In general, wound healing undergoes multiple phases, such as synthesis of extracellular matrix materials, angiogenic response and epithelial migration over newly granulated tissue, ultimately resulting in tissue rebuilding (Tarnawski and Halter, 1995). bFGF is a locally acting growth factor and a potent angiogenic polypeptide that stimulates the growth of other cells such as fibroblasts and smooth muscle cells as well as epithelial cells (Folkman and Klagsbrun, 1987). The beneficial effect of rhbFGF on the impaired healing of gastric lesions may be explained by earlier observations that rhbFGF indeed enhances a cascade of cellular events that are part of the mitogenic response produced by this polypeptide (Satoh et al., 1991; Paimela et al., 1993; Szabo et al., 1994). Certainly, because the angiogenic response is closely associated with the neovascularization of the injured tissue, there is a possibility that the delay in the healing under diabetic conditions is partly due to mucosal blood flow insufficiency and the beneficial effect of rhbFGF is attributable to the amelioration of mucosal blood flow response.

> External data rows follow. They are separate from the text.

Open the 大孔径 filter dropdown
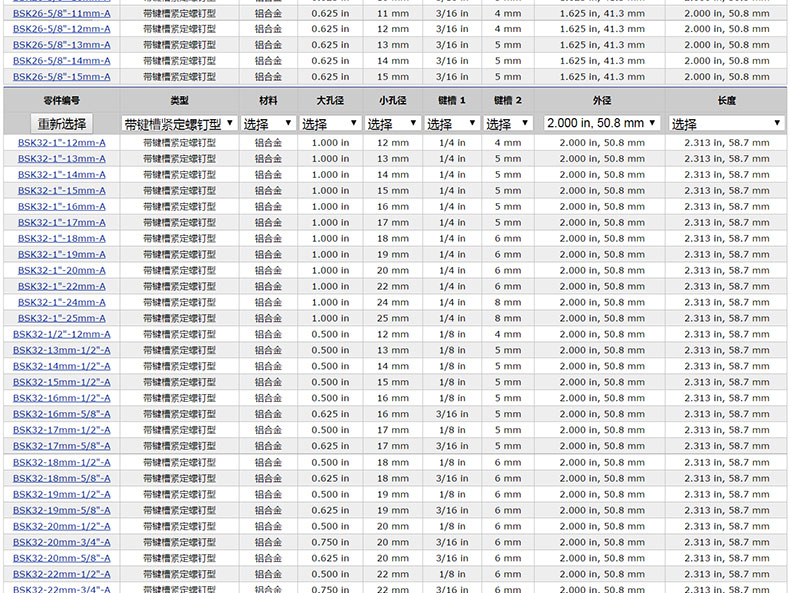790x593 pixels. pos(329,124)
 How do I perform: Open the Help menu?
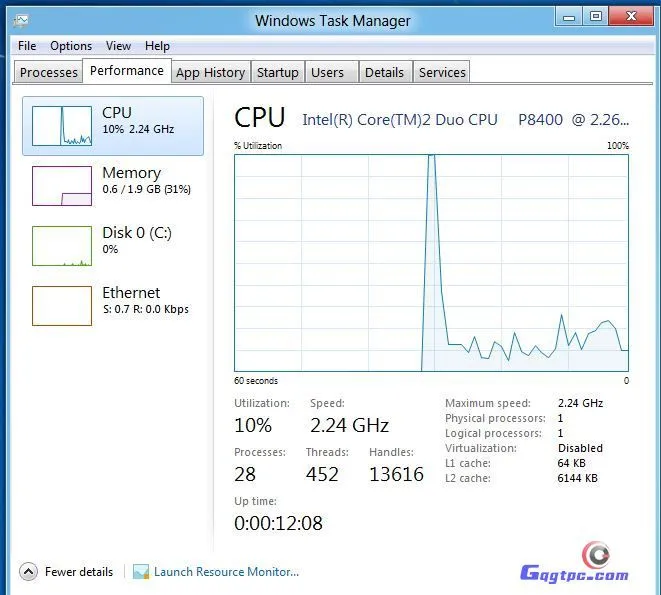pos(157,46)
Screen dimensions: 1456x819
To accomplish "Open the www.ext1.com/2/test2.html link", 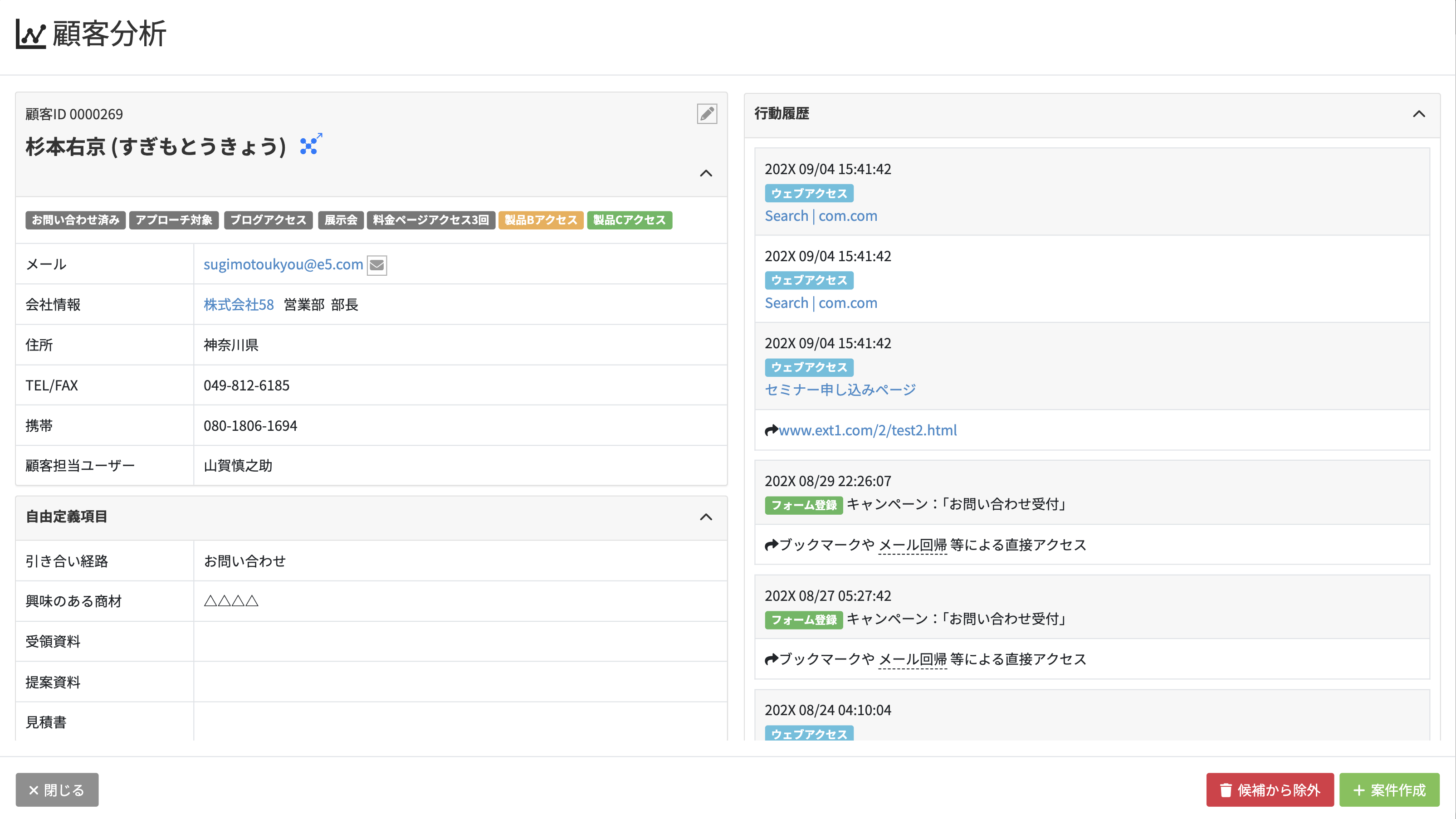I will tap(868, 431).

It has been reported that bFGF mRNA levels are altered by diabetes in a tissue-specific fashion and that the altered production of bFGF may contribute to the pathophysiological states of various diseases associated with diabetic conditions (Karpen et al., 1992). bFGF mRNA levels increased several fold in eye, heat and brain, but decreased in skeletal muscle. In contrast, insulin-like growth factor mRNA levels were significantly decreased in all tissues except brain (Fagin et al., 1989). In our study, we measured gastric mucosal levels of bFGF before and after damage by HCl and found that bFGF levels were significantly increased on day 3 after HCl treatment. In STZ-diabetic rats, not only was there less expression of bFGF in normal stomachs, but also, bFGF levels in the injured gastric mucosa did not increase after HCl treatment. This suppression of bFGF levels in STZ-diabetic rats was significantly antagonized by daily injection of insulin, suggesting that dysregulation of bFGF production may contribute to the delayed healing of gastric lesions observed under diabetic conditions. It has been shown that bFGF is widely distributed in various cells, especially in vascular endothelial cells, fibroblasts, smooth muscle cells and macrophages (Cordon-Cardo et al., 1990), and even is generated to some extent in the epithelium (Folkman et al., 1991). Therefore, it is possible to assume that bFGF levels in the mucosa are lower in STZ-diabetic rats because of the deeper gastric injury in their stomachs (less epithelium). However, the levels of bFGF were already low in intact stomachs of STZ-diabetic rats without any injury. In addition, the mucosal bFGF levels in normal rats were higher on day 3 after injury than on day 5, although the severity of the gastric lesions was much less on the latter day. On the basis of these findings, it is unlikely that the changes in bFGF levels observed in this study are attributable to the amount of intact epithelium of the stomach. At present, it remains unclear which types of cells are responsible for the increased expression of bFGF in the injured tissue, but they may include both the injured cell itself and inflammatory cells such as macrophages.

In conclusion, our results taken together suggest that diabetic conditions have deleterious influences on the healing of acute gastric lesions in both an insulin- and bFGF-sensitive manner, and that exogenously administered rhbFGF may be effective in enhancing the delayed healing of gastric lesions in diabetic rats, through an acid-independent mechanism (table 3). Further studies with other models of gastric lesions or with other models of diabetes are required to confirm the universality of our findings in diabetic rats and to elucidate the mechanism of delayed healing of gastric lesions as well as the relationship between insulin deficiency and dysregulation of bFGF production under diabetic conditions.